Вася провел два месяца в Москве, в Лефортовской тюрьме. Его ежедневно избивали и неделями не давали спать. В течение двух месяцев он отказывался подписывать признание, поскольку дело было сфабриковано. Тогда следователи пригрозили, что арестуют его родителей и сестру как соучастников. Вася не мог поверить, что его отца — крупного авиационного инженера и преданного члена партии, могут арестовать и обвинить по ложному доносу. Но два месяца спустя, после того как ему показали признания его невесты, двух закадычных друзей и одного из профессоров, он подписал признание и получил за КРТД пятнадцать лет лагерей без права переписки плюс пять в ссылке. Он так и не узнал, что случилось с теми, кого арестовали вместе с ним.
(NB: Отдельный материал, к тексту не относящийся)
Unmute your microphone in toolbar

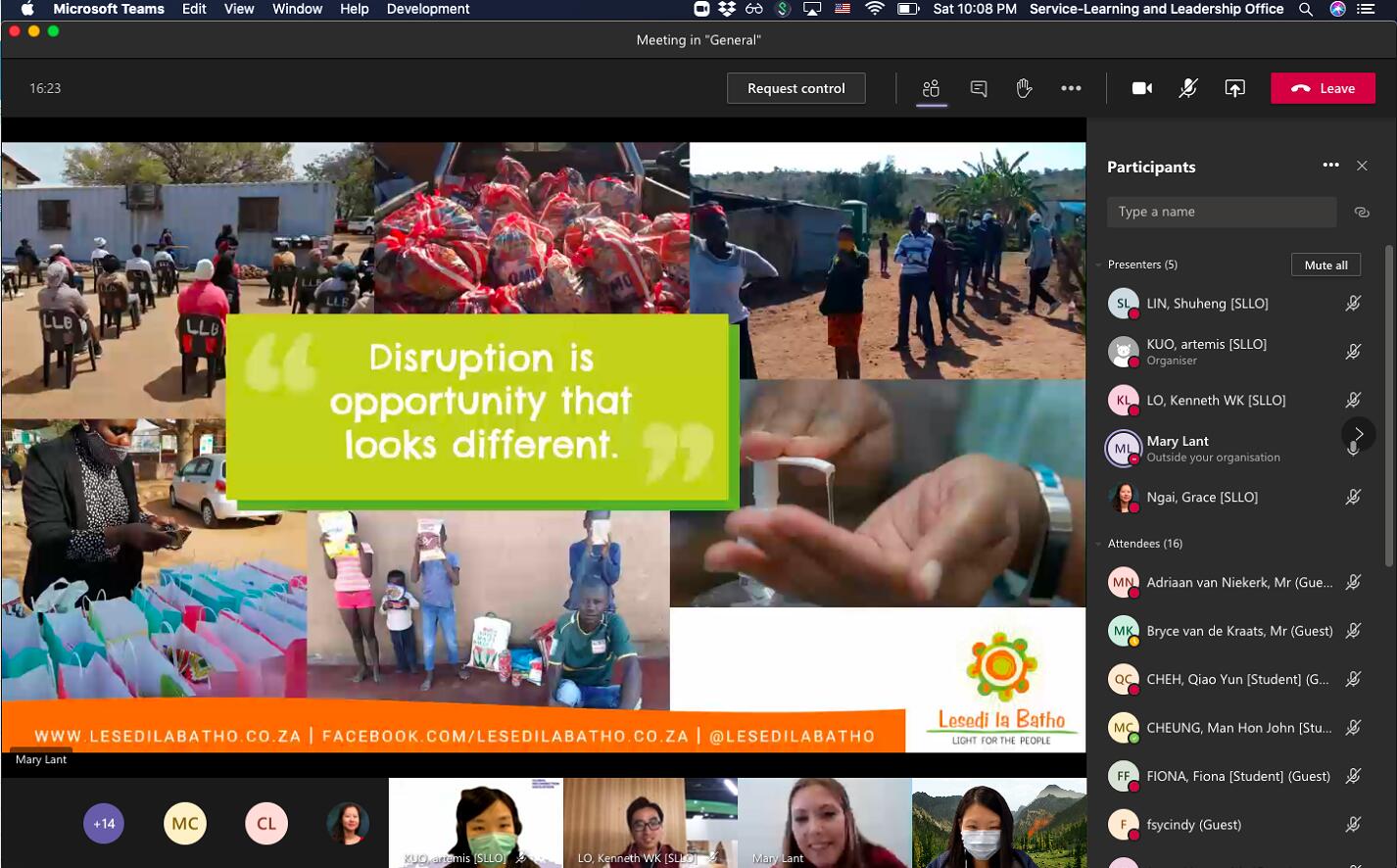click(1187, 88)
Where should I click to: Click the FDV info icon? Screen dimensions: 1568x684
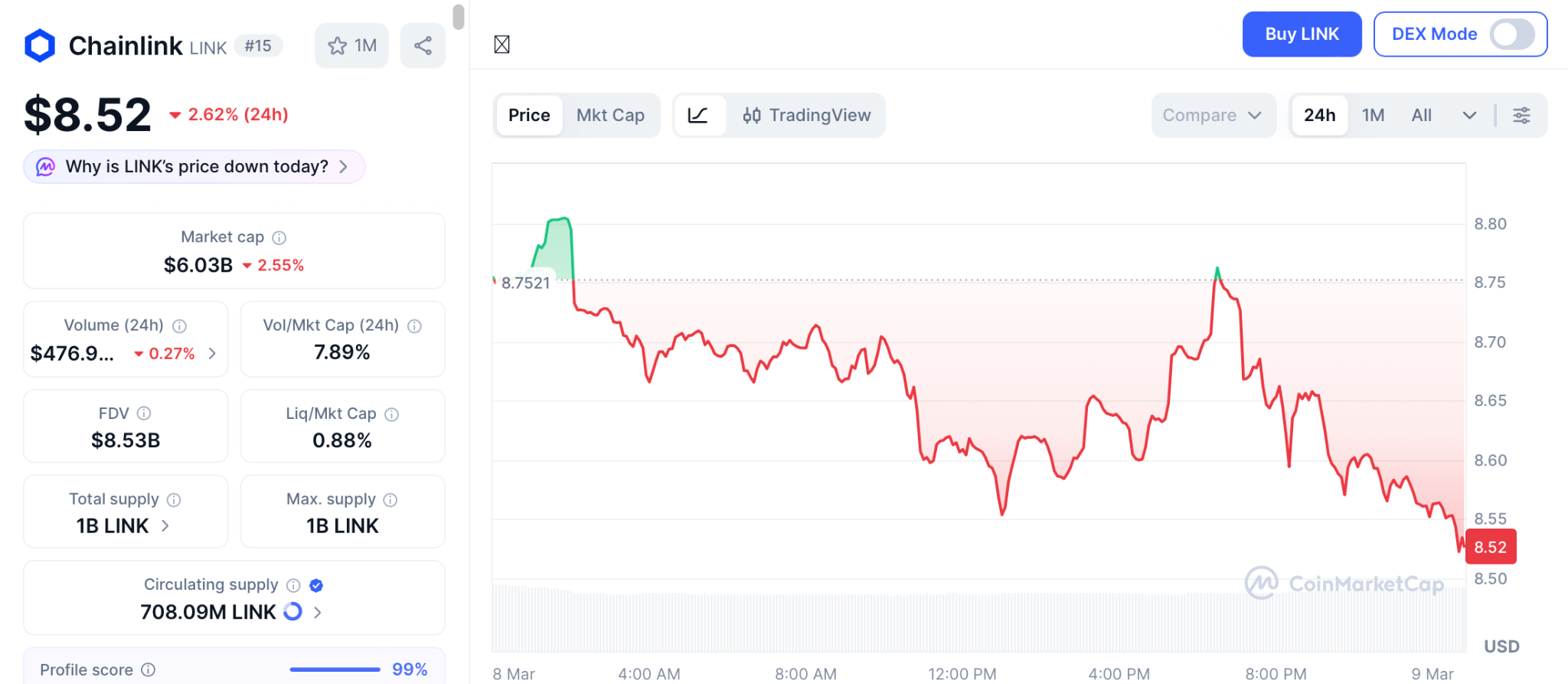(x=144, y=414)
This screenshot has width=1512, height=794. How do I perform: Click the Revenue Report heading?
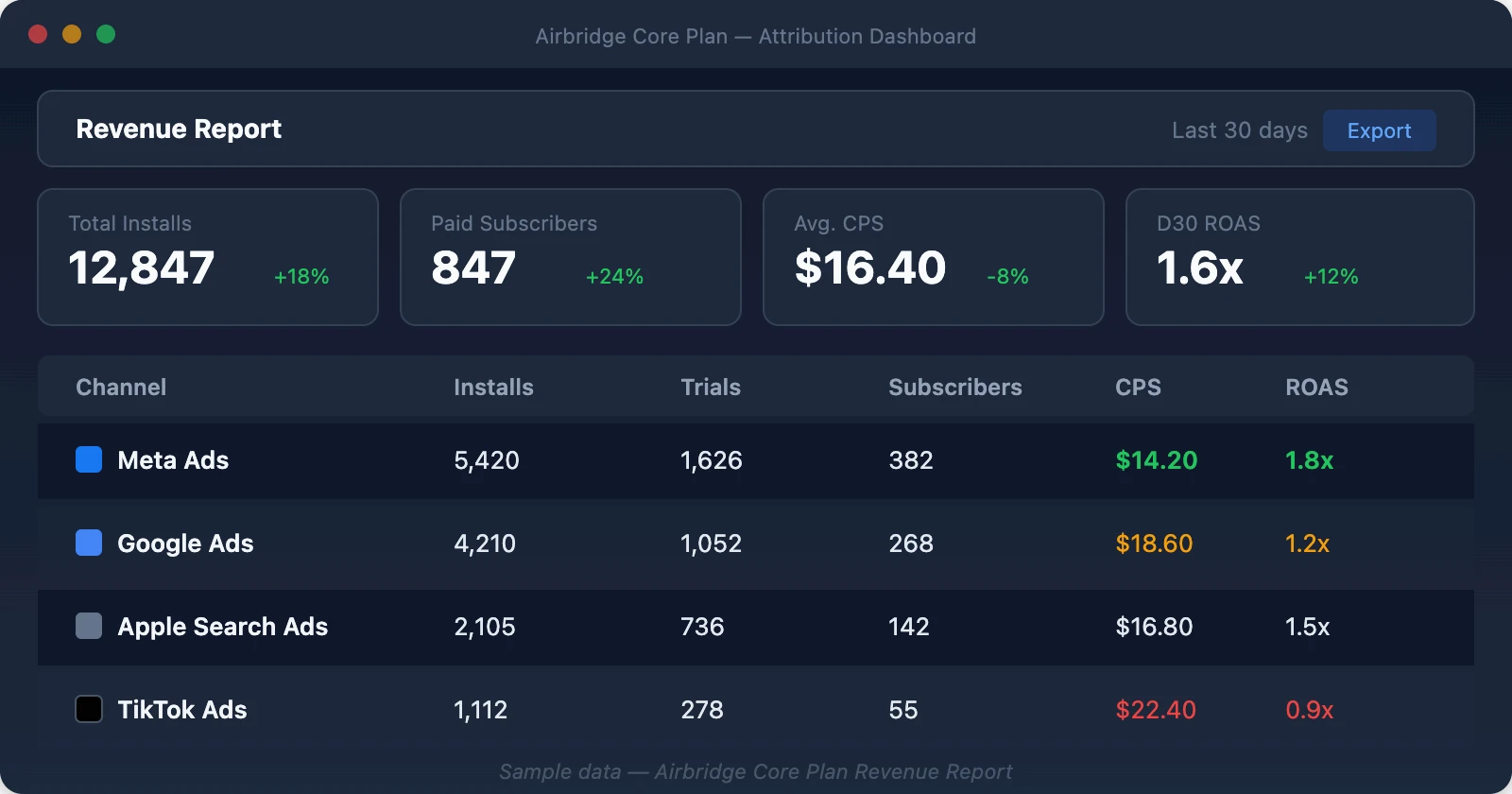pos(179,129)
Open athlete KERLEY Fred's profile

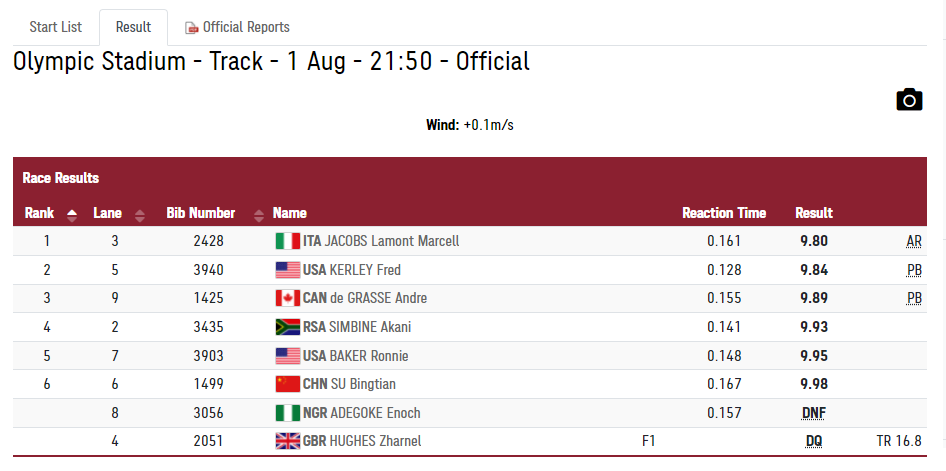(x=365, y=270)
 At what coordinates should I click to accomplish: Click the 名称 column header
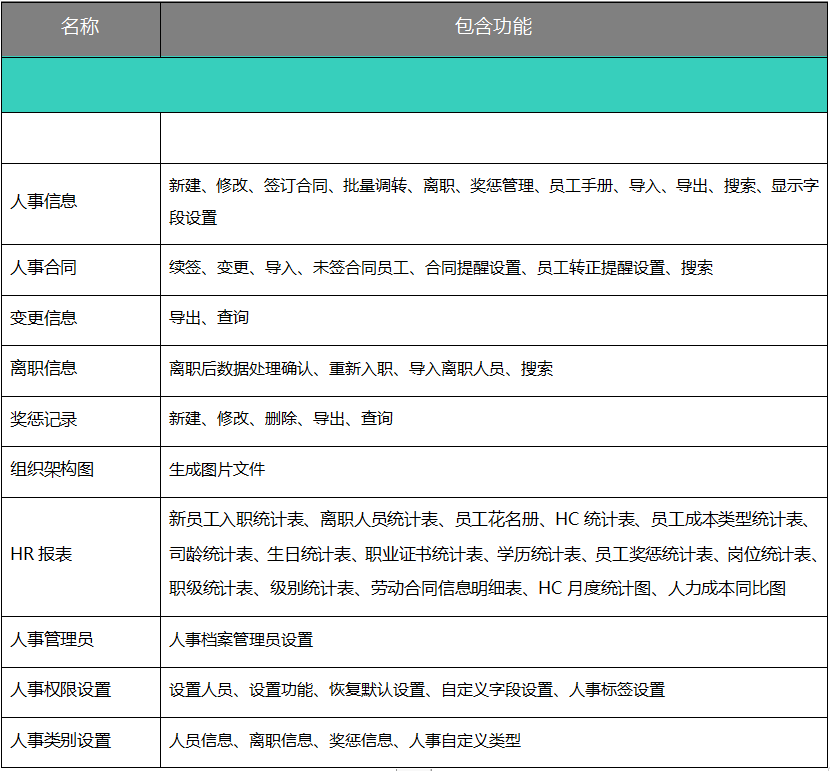point(80,30)
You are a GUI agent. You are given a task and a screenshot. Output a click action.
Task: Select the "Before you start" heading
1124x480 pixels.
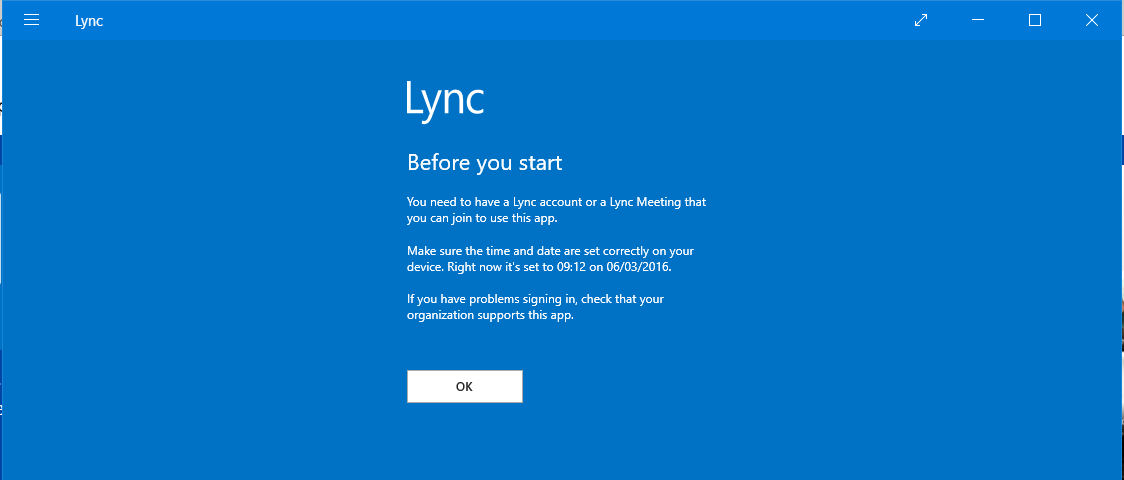pos(484,162)
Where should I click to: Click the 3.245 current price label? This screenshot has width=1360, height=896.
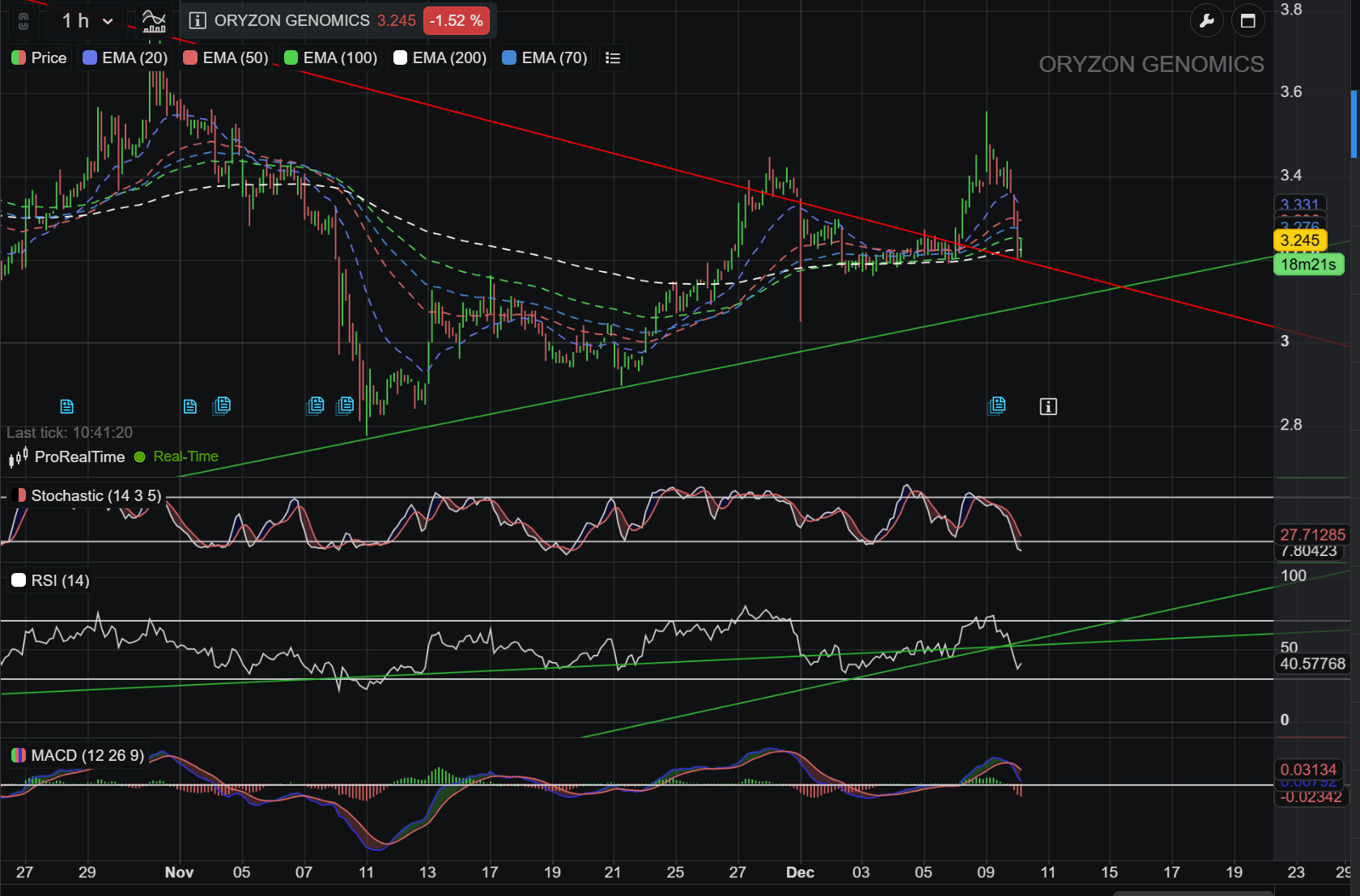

Когда мы встретились, он был в хорошей физической форме и смотрел на жизнь оптимистически. Он повторял снова и снова, что после смерти Сталина всех политзаключенных реабилитируют и отпустят на свободу. Я не разделял его оптимизма, все еще думая, что ответственность за массовые аресты, приговоры и казни лежит на НКВД и низших партийных лидерах. Я предполагал, что, если эта информация дойдет до Сталина или его ближайших соратников — Молотова, Калинина и других членов Политбюро, сфабрикованные обвинения, аресты, допросы и казни прекратятся, а заключенных — в том числе и меня — освободят.

Однако с каждым днем мы с Васей слабели, а голод мучил нас все больше. Дни превращались в недели, наши надежды на этап падали. На вечерних поверках я очень беспокоился: Васина политическая статья грозила ему смертельной опасностью. Но я чувствовал, что и мои силы на исходе, и меня крайне заботила собственная судьба. И вот однажды утром я услышал свою фамилию в числе тех, кого предназначали для отправки.